Exclusion Intervals

Tom Anderson tanderso at oac-design.com
Wed Jun 30 23:46:20 CEST 2004


From: "David Relson" <relson at osagesoftware.com>
> If I have 1000 spam and 10 ham and _every_ message has "relson" in it,
> does that mean a message with "relson" is 100 times more likely to be
> spam than ham?  I don't think so.

No, that's true, it should be neutral.  However, if you have 1000 spam and
10 ham, and 90 spam messages have "relson" in them, and only 1 ham message
has "relson" in it, does that mean "relson" is hammy?  It does according to
bogofilter, and maybe it makes sense statistically, but it is intuitively
false.  All it takes is a few legitimate discussions of otherwise spammy
topics to screw up all of the spam scores.  Previously I hadn't noticed such
an effect, but my wordlist must really be getting out of balance now...
.MSG_COUNT is showing 247017 spam and 8841 ham... that's about 28:1.  Every
token which has been seen in both ham and spam is automatically 28x more
hammy?  This just doesn't make sense.

Let's say I've seen "blah" 28 times in spams.  It's a new product that all
the spammers are raving about to their victims.  If I receive a single email
(say from this list) talking about how "blah" has become a hot spam topic,
I've now invalidated 28 registrations of that token, and if there's a reply
to that ham, now I need 56 registrations of spam to make up for it.

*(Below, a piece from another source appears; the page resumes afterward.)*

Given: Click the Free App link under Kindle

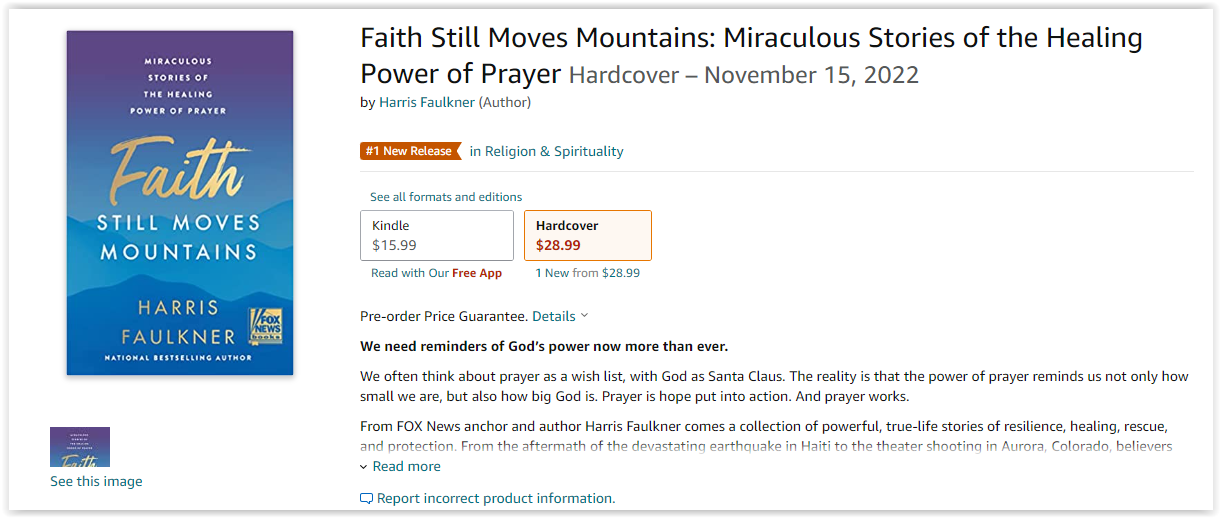Looking at the screenshot, I should click(477, 273).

> Computing  "token_count / message_count" adjusts for the different
> number of spam and ham messages in the database.  After that adjustment,
> we have the probabilities that the presence of "whatever" indicates spam
> and the probability that it represents ham.  It's pretty simple.
>
> Just using your "X" and and 100:1 messages is overly simplistic.  It
> sounds like "if I have 10000 spam messages and 1000 ham messages in my
> wordlist, then I can simply assign 10000/(10000+1000) as the probability
> a new message is spam."  Blazingly fast, produces the right percentage
> of spam and ham, and low storage requirements since there's no need for
> a wordlist.

No, I'm saying that's the probability that a _token_ is spam, not the whole
message.  Do the chi square thing with these token probabilities for the
full email score.  I can see how that would fail too when every message
contains a given token though.

While I see your point, do you see mine?